Uno studio econometrico della politica
non è agevole – chi vive a Roma potrebbe anche dirlo presuntuoso: il populismo
è un’infatuazione, superficiale. Le banche dati compulsate per questo studio
offrono una serie rilevantissima di indicazioni: orientamento politico,
propensione al voto, fiducia nei aprtiti, reddito, occupazione, livello degli
studi. Ma è difficile metterli in rapporto col voto populista di protesta, che è per o più istintuale.
Trovare loro delle costanti, delle determinanti. Ma qualche regolarità i quattro studiosi
riscono a individuarla.
Tutte le offerte politiche populiste
sono centrate sull’immediato, evitando di prospettare i costi di lungo periodo, o nascondendoli.

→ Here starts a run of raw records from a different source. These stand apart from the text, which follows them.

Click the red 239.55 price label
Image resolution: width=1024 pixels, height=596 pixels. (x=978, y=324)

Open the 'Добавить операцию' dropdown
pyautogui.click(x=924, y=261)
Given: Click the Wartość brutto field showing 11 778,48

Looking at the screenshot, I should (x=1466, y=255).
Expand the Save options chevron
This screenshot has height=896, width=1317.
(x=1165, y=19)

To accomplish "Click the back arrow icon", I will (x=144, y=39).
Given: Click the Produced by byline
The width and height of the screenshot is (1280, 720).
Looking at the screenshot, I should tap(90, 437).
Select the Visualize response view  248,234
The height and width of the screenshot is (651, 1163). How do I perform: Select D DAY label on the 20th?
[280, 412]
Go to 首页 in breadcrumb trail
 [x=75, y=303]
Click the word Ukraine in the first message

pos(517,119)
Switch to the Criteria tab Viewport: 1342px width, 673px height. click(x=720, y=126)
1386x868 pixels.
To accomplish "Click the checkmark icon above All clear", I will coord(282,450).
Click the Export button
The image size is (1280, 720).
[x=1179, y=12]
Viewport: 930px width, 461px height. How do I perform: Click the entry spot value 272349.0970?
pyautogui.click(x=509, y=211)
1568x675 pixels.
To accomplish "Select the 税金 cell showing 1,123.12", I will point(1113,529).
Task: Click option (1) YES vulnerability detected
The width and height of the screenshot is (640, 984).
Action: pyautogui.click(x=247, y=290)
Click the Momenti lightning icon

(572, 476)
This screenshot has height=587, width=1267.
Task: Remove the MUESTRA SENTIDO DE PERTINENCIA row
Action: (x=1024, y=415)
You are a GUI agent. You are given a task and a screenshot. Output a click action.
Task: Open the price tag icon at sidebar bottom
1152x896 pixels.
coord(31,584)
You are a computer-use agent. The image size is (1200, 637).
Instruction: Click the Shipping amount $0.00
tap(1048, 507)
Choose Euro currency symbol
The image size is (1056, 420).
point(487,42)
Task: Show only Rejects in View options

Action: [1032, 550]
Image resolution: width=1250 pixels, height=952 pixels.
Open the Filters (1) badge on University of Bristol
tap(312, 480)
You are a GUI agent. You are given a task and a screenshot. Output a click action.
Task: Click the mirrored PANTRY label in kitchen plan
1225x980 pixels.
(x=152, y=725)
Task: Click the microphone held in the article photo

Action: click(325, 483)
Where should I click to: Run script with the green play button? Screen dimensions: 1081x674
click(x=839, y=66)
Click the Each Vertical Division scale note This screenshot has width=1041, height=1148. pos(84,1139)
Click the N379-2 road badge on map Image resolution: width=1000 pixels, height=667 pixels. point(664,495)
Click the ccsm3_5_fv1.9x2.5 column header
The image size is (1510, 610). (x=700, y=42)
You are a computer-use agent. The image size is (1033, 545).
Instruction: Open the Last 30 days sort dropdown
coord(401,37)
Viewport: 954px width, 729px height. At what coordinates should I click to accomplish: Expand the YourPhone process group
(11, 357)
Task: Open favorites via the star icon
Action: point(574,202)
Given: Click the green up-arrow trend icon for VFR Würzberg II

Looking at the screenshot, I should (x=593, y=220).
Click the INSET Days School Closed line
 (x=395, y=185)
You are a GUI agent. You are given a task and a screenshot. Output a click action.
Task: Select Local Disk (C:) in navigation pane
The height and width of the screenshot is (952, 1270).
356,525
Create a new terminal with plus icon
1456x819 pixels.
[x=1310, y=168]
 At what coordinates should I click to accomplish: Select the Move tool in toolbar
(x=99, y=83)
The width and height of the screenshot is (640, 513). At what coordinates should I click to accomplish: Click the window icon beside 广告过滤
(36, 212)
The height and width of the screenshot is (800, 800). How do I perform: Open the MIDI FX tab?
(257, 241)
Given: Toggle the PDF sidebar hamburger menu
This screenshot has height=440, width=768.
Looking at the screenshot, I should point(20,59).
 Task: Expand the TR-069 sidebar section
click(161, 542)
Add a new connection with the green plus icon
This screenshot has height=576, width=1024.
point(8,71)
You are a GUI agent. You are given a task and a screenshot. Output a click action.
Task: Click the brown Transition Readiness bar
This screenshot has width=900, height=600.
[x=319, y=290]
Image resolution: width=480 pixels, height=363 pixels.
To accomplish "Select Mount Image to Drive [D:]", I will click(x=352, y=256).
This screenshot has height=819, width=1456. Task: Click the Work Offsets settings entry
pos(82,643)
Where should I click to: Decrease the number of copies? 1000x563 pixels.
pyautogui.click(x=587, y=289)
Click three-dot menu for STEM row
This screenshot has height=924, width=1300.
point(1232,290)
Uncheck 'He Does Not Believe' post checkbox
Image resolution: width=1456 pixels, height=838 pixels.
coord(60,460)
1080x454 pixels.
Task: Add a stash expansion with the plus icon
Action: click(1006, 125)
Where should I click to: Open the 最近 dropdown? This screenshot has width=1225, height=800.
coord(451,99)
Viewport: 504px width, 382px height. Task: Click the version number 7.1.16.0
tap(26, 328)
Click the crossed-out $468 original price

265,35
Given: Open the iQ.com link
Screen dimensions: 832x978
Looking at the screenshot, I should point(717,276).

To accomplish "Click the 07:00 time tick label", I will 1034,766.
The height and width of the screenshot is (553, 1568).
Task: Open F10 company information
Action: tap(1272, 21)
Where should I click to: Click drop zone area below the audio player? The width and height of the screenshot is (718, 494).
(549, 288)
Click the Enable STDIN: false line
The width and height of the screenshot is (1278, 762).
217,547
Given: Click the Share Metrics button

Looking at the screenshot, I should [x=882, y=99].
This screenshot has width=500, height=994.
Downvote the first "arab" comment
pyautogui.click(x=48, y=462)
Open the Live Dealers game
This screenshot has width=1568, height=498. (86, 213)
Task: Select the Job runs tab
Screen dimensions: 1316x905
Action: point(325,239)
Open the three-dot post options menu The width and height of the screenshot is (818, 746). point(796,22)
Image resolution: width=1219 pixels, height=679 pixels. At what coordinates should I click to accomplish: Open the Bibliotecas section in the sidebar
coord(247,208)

È un fenomeno che attrae chi ha studiato di meno: più sono gli anni di studio, minore
è il richiamo populista. Il populismo appare quando l’insicurezza economica e la
sfiducia nei partiti si combinano: l’esito è l’astensione dal voto e\o la scelta
delle “soluzioni semplici”, che lo studio sintetizza come “politiche protettive
di breve termine senza riguardo per i costi a lungo termine”. L’astensione
mitiga la deriva populista - fino a un certo punto, poi la diga si rompe.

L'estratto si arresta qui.